Sotto quegli alberi si trovano le mangiatoie invernali, utilissime durante i rigori della stagione fredda per numerose specie, che tuttavia non ho mai avuto il tempo di osservare attentamente. Da sempre mi sono dedicata principalmente al paesaggio, anche perché la mia attrezzatura fotografica non comprende lunghe focali: pertanto, seppur piacendomi, l’avifauna non era mai stata una mia vera priorità. La posizione privilegiata di quello strano e intimo capanno cambiò le carte in tavola, ovviando al bisogno della focale lunga.
La ricerca di ottenere foto interessanti dei piccoli frequentatori alati del giardino, mi fece capire che non è un’attività né semplice né noiosa e, giorno dopo giorno, mi appassionò sempre più.
Il tempo investito nell’appostamento domestico ha ingannato in qualche modo l’emergenza Covid. Ho ricercato la luce più favorevole alla fotografia, trascorrendovi quattro ore al mattino e tre nel tardo pomeriggio, e mentre il tempo passava, in un mese riuscii ad osservare ben tredici differenti specie.
Per una neofita del birdwatching è stato un trionfo! Entrarono a quel punto in gioco manuali da consultare, amici da interpellare: tutto ciò che potè essere di aiuto a capirne qualcosa in più. Insomma, la novità mi piacque! Tortora dal Collare, Frosone, Pettirosso, Storno, Merlo, Ghiandaia, Fringuello, numerose Cinciallegre, Scricciolo, Capinera, Passero, Gazza e Peppola sono le frequentatrici giornaliere. La bellissima Peppola è quella che più mi emoziona; dopo alcune giornate di osservazione, riuscii a fare una buona foto di una bella coppia, dal marcato dimorfismo, sui rami più alti del ciliegio. La più difficile fu la ghiandaia, sempre diffidente, sempre elusiva.

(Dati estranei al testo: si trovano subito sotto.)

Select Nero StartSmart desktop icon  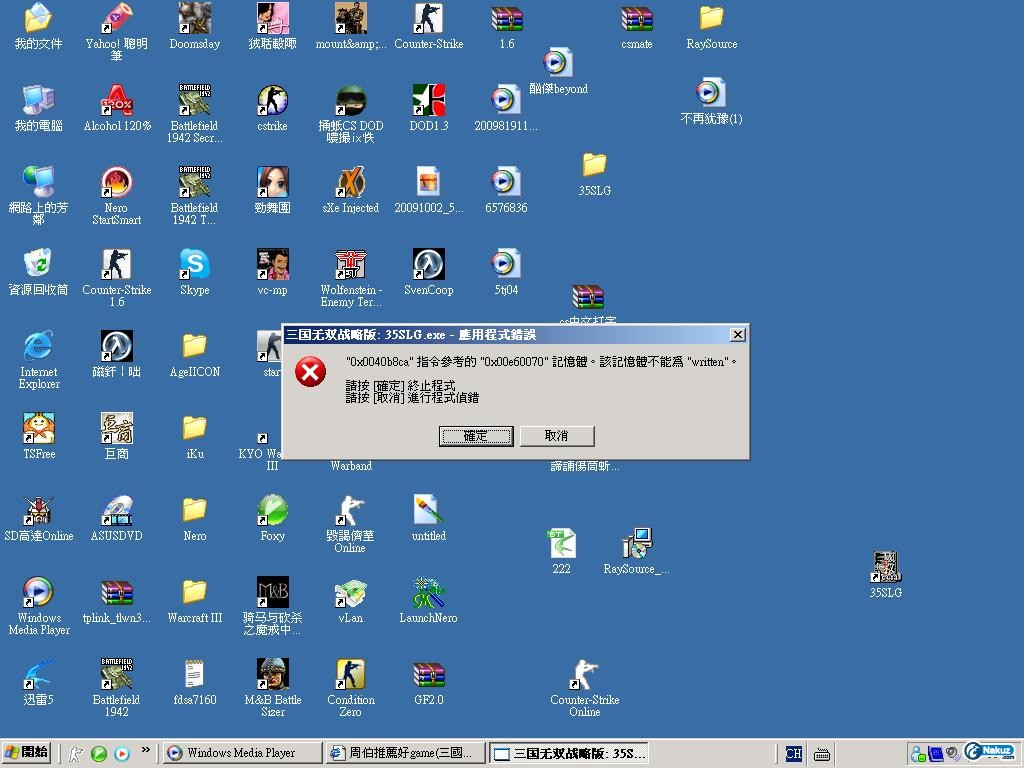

A tutte queste emozioni ripenso guardando adesso quegli alberi da frutto attraverso la mia finestra.
Un anno è passato. Una nuova, forse tristemente simile, primavera è alle porte.
Il drammatico momento del Coronavirus ho tentato di combatterlo anche a modo mio e, a chi diceva state a casa, ho risposto chiudendomi all’interno del mio capanno improvvisato…per fotografare si intende!